*Your instructions*: Reproduce the records word for word, from the first line through the line containing "coordinates (50, 256).", including that line.

*Collected data entries*:
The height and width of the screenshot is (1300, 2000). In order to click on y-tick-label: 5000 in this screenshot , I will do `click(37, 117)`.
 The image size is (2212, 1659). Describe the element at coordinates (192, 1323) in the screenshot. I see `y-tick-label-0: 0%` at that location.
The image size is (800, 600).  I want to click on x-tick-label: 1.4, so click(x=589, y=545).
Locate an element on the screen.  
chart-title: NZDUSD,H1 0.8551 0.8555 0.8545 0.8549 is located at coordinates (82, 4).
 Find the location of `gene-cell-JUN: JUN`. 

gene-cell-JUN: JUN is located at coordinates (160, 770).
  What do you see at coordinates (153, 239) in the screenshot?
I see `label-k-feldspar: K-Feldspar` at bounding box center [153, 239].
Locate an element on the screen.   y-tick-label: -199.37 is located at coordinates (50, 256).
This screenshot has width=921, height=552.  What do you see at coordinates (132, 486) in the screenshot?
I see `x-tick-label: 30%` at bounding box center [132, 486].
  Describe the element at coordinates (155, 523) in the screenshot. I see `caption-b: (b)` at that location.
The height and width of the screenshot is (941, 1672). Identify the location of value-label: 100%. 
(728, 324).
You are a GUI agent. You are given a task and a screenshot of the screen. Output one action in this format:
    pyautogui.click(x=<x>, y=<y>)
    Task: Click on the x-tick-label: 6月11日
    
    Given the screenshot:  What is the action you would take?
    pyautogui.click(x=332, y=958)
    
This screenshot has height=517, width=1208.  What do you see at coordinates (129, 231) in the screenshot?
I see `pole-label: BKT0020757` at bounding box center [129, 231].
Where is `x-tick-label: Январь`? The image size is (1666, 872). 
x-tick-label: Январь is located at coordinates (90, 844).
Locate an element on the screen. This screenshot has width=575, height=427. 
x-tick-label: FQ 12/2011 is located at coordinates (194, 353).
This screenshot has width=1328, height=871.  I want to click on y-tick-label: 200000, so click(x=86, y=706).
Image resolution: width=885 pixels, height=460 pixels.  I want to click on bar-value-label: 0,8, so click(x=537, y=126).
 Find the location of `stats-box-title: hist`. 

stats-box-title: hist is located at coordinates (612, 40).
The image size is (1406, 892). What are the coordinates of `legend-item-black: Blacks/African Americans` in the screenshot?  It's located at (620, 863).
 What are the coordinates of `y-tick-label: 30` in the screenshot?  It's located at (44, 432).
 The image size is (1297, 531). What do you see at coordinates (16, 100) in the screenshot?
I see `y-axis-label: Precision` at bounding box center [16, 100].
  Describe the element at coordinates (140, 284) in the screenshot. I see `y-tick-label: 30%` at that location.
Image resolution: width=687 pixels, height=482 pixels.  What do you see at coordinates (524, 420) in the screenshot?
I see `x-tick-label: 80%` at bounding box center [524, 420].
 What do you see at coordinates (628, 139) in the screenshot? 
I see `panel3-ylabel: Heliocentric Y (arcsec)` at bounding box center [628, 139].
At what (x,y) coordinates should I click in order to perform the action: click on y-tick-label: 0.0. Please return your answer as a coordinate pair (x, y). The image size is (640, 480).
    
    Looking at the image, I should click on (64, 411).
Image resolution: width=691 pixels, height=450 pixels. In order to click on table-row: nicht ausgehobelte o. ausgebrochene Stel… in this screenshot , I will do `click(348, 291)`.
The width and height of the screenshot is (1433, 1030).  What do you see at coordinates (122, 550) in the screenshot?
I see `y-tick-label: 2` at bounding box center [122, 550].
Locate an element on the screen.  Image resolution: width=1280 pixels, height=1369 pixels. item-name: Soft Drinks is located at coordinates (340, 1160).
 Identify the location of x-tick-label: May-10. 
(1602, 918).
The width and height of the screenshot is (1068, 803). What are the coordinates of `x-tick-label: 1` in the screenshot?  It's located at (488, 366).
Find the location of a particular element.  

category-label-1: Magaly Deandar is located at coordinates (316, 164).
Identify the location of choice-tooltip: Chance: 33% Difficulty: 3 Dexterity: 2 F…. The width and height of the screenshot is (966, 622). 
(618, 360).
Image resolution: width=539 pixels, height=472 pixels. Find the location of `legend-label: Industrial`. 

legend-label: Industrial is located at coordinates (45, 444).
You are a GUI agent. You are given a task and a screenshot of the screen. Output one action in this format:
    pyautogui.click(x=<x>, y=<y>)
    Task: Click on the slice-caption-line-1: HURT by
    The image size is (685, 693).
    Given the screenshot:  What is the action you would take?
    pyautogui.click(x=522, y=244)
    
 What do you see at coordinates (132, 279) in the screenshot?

*Solution*:
The height and width of the screenshot is (1300, 2000). In order to click on y-tick-label: 5000 in this screenshot , I will do `click(37, 117)`.
 The image size is (2212, 1659). Describe the element at coordinates (192, 1323) in the screenshot. I see `y-tick-label-0: 0%` at that location.
The image size is (800, 600).  I want to click on x-tick-label: 1.4, so click(x=589, y=545).
Locate an element on the screen.  
chart-title: NZDUSD,H1 0.8551 0.8555 0.8545 0.8549 is located at coordinates (82, 4).
 Find the location of `gene-cell-JUN: JUN`. 

gene-cell-JUN: JUN is located at coordinates (160, 770).
  What do you see at coordinates (153, 239) in the screenshot?
I see `label-k-feldspar: K-Feldspar` at bounding box center [153, 239].
Locate an element on the screen.   y-tick-label: -199.37 is located at coordinates (50, 256).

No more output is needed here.